En un intento de rescate -de las deudas del pasado y “lo propio”- fue que la Reserva Experimental de Horco Molle creó el Proyecto Tapir, una iniciativa a favor de la reinserción de los especímenes en el entorno libre del Parque Sierra de San Javier. Con financiamiento externo y en compañía de voluntarios y profesionales de la Universidad Nacional de Tucumán, las expectativas eran ambiciosas en todos los sentidos. No solo se recuperaría la biodiversidad de la zona, sino que también habría beneficios sociales.

“Los tapires son una especie carismática, capaz de atraer la atención pública hacia las áreas protegidas de la provincia, propiciando su conservación y el desarrollo económico local, vinculado al turismo en las mismas”, fueron las palabras de promoción que repitieron los encargados del proyecto a lo largo de varios artículos presentados por LA GACETA durante el año pasado. Sin embargo, ese futuro promisorio y calculado -decididamente soñado- nunca llegó.

El caso en detalle

En noviembre de 2022 el proyecto incluyó la liberación de dos hembras en el área protegida, de las cuales una fue reportada muerta el 15 de abril de 2023. Se llamaba Suyana (esperanza en quechua) y tenía tres años.

Después de efectuarse una denuncia penal por el delito de crueldad animal (Ley N° 14.346) lo que siguió fue digno de una novela negra. Hubo un collar de detección que se quedó sin internet por tres semanas, una foto falsa en la que se mostraba el supuesto cuerpo de la tapir y mensajes anónimos en los cuales se narraba lo ocurrido, aunque nunca hubo un testigo dispuesto a declarar. La hipótesis de que Suyana había sido asesinada por un cazador se mezcló con controversias en la pesquisa y una movilización por parte de diversas organizaciones ambientalistas y animalistas -el 19 de abril, en plaza Independencia- para exigir respuestas. Al final el caso nunca se esclareció.

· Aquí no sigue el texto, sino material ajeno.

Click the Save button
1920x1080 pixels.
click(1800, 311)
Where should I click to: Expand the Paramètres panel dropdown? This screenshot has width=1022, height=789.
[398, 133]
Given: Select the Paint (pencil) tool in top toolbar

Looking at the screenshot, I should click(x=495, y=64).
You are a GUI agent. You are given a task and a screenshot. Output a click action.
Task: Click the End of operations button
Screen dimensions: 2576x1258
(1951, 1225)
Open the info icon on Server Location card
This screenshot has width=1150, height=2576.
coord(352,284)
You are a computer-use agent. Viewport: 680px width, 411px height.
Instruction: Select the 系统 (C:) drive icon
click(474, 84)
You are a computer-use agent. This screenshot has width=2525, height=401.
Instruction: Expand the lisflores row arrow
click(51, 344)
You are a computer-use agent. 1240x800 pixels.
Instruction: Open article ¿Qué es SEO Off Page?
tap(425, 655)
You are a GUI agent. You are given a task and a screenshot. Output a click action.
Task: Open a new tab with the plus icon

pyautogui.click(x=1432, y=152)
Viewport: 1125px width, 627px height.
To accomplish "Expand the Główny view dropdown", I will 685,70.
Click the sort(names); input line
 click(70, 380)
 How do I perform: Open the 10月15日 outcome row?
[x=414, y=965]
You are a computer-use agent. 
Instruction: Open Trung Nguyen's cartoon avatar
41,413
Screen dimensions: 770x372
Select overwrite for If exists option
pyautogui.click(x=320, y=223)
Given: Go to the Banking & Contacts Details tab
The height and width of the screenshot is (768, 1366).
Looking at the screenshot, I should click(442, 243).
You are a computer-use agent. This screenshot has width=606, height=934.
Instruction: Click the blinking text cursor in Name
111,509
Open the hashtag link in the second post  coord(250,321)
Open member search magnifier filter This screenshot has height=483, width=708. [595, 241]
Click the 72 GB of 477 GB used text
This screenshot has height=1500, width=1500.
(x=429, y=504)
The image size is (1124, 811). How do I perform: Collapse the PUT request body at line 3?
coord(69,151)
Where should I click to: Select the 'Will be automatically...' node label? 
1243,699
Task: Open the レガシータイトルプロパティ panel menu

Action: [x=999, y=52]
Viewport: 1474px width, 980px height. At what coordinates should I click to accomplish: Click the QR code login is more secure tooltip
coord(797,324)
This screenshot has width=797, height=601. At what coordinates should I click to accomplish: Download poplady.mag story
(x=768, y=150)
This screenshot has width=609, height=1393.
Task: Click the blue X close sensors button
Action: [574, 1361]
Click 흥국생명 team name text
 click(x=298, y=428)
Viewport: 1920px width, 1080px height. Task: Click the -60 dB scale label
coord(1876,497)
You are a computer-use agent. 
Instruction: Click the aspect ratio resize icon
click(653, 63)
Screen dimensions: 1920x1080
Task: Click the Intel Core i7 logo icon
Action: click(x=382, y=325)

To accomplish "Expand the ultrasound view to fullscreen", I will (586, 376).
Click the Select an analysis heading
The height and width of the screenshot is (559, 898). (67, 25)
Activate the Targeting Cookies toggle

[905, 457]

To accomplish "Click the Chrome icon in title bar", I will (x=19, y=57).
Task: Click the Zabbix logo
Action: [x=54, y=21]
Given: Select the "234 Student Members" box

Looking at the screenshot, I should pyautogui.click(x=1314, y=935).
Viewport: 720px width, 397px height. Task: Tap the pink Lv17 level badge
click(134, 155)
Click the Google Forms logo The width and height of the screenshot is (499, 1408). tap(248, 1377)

El episodio no fue nuestro primer ni último ataque contra la biodiversidad. Al contrario, en Tucumán la falta de prevención y de medidas disciplinarias (las penas por estos delitos van desde los 15 días a un año) ha hecho que el mascotismo y la caza furtiva aumenten. Ocelotes, monos carayá, pumas… las noticias sobre animales salvajes que aparecen en alguna calle tucumana o son rescatados en estado de desnutrición resultan preocupantes.

Del otro lado, nunca deja de permanecer vigente el espejo: animal u hombre, pareciera que no hay justicia para los vulnerables. ¿Cuánto faltará para que los ciudadanos entendamos que la naturaleza es un patrimonio vivo que requiere atención? Al 2023 lo despedimos con dos certezas. 1). Las deudas ambientales aún no han sido reconocidas ni pagadas. 2). Con una petición de Change.org firmada por 4.000 personas que exigían ver al atacante de Suyana preso, está claro que daños a nuestro ecosistema nos conmueven cuando ya es tarde; y -de nuevo- siempre es tarde.